Academy System Blocking Applications With No Right To Appeal
The parents of a gifted eleven year old boy with cerebral palsy have begun a legal battle to have him accepted at one of the government’s flagship academies, after the school turned down his application.
Mossbourne Academy in Hackney, East London, recently rejected applications from a boy with special needs and refused to accept that the Special Educational Needs Tribunal should hear the case, after the school claimed it was not governed by the legislation but its own funding agreement with the Secretary of State.
The school’s response to his application was that his admission “would be incompatible with the efficient education of other children in the school”.

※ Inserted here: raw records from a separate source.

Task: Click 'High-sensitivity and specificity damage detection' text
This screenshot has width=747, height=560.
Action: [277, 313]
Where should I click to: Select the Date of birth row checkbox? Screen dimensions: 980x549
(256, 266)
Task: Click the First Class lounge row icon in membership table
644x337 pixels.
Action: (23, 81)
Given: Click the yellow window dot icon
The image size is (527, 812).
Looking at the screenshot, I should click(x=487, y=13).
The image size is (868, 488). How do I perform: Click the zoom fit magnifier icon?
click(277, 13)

This groundbreaking case will test how far academies can be forced to comply with the special needs legislation which applies to other non-fee paying schools.
Elaine Maxwell, partner at solicitors Maxwell Gillott is representing the boy’s mother. “His condition only affects his ability to get around school at busy times as he can walk but is not always steady on his feet. The only real additional provision he needs is a bit of support during these times to make sure he is safe, and as he has already obtained an A* in Maths GCSE at the age of 11, he certainly has no problem keeping up with lessons, although he will also need appropriate IT which his parents have offered to provide.

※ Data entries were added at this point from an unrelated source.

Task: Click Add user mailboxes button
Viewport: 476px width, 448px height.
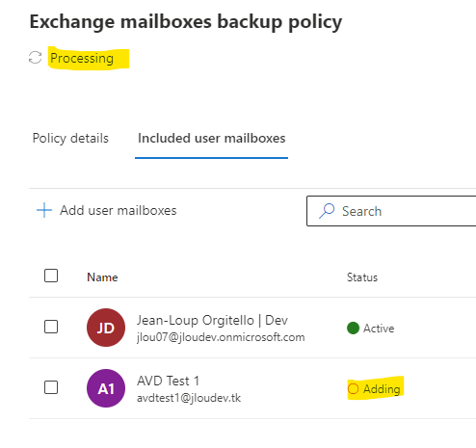Action: [107, 210]
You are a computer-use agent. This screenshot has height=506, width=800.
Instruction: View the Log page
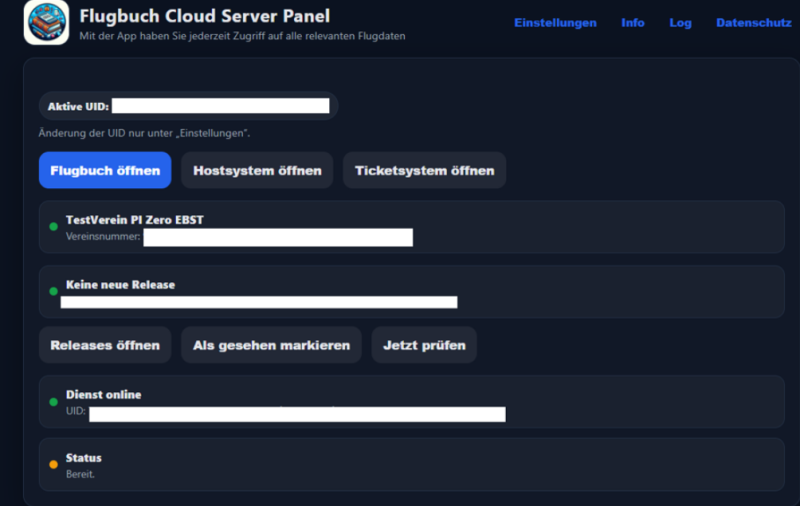coord(680,23)
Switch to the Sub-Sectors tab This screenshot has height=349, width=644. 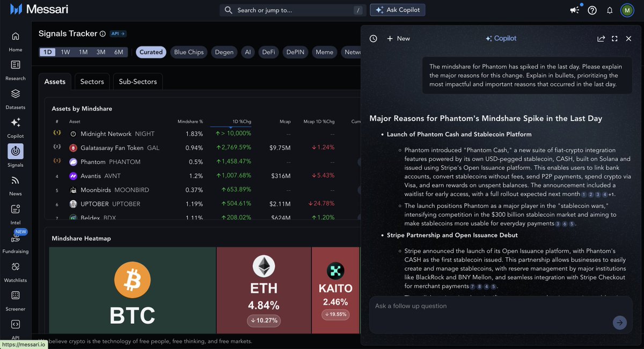[138, 81]
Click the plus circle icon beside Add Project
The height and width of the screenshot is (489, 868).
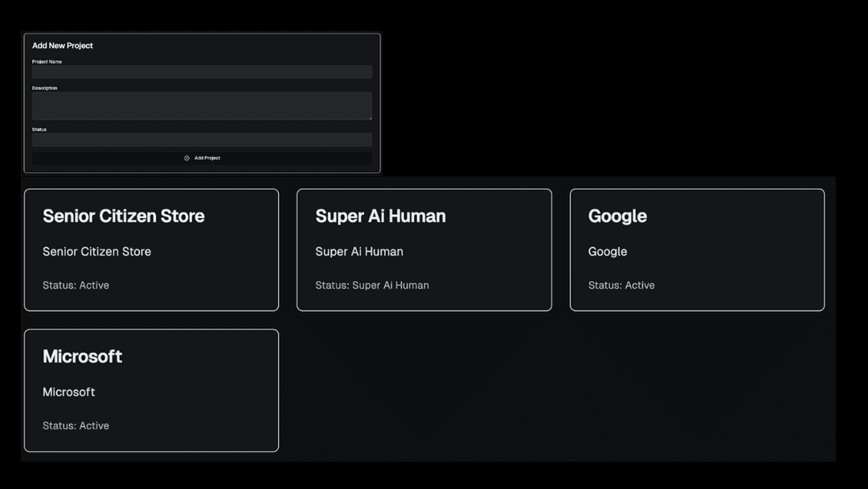coord(186,158)
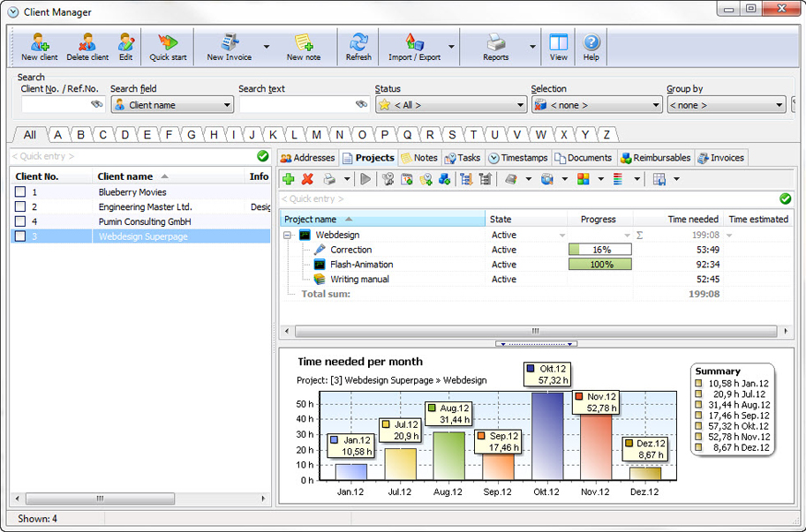
Task: Click the 100% progress bar of Flash-Animation
Action: pos(600,264)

What is particularly difficult in this case is that the parents are not allowed to appeal against the school admission process as their son has a statement which means the school he attends should be decided by the Special Educational Needs Tribunal.
Simultaneously, Mossbourne has attempted to ensure that the Tribunal is unable to hear the case, leaving disabled children with statements in a worse position than anyone else if they want a place at an Academy.

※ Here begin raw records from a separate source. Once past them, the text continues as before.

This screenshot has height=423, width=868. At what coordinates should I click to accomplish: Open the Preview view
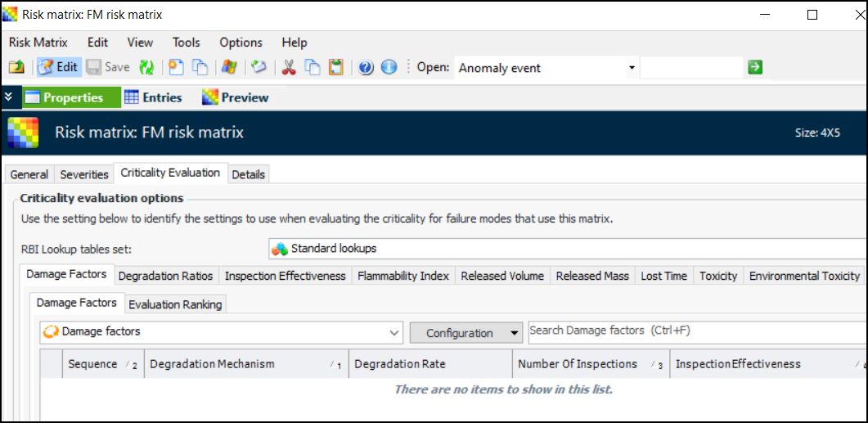pyautogui.click(x=236, y=97)
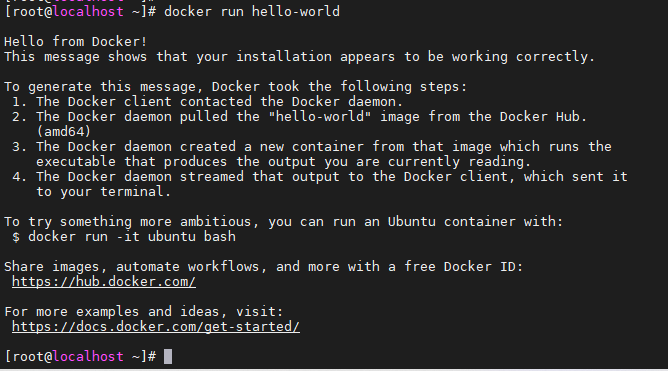Screen dimensions: 668x371
Task: Click the 'docker run -it ubuntu bash' example
Action: (x=132, y=236)
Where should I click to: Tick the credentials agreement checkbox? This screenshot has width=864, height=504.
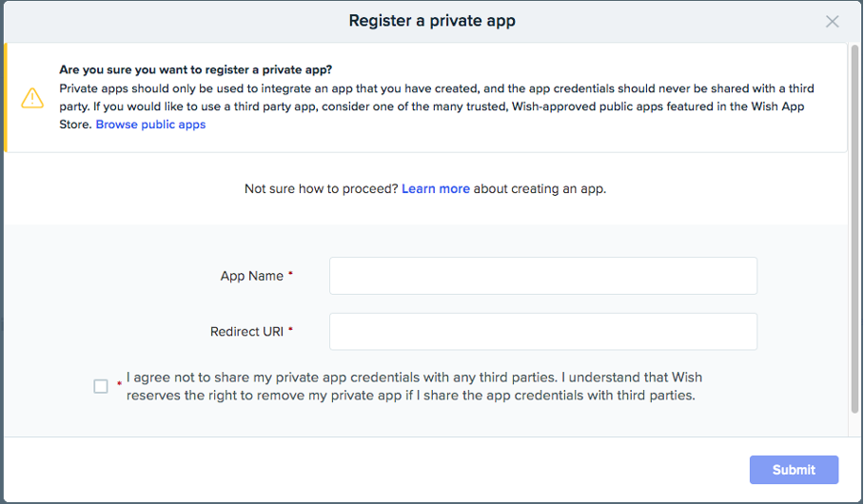pyautogui.click(x=101, y=386)
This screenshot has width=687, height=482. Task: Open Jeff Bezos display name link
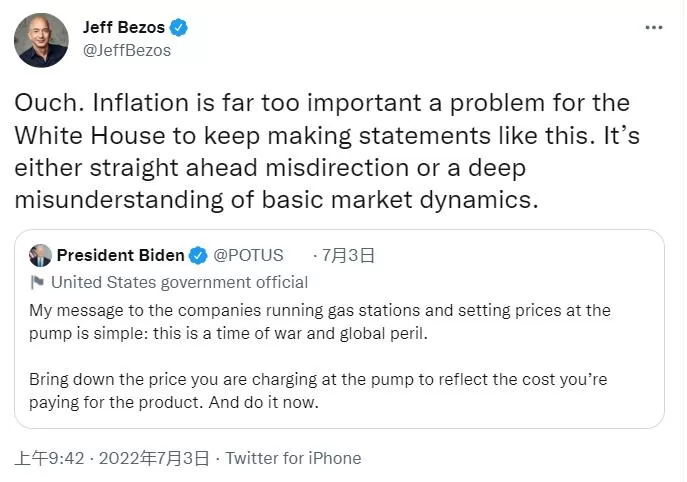[x=124, y=27]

“We are keen to hear from any parents who are also facing difficulties in getting Academy schools to accept their statemented children as it is really important that the law is clarified,” added Elaine. “Our major concern with the whole academy system is that in many cases academies are able to operate outside the laws that apply to all local authority schools. Although the Government has attempted to deal with this through the funding agreements it has with the new academies, there are still a considerable number of these schools which do not follow all the requirements which normally apply to children with special educational needs.”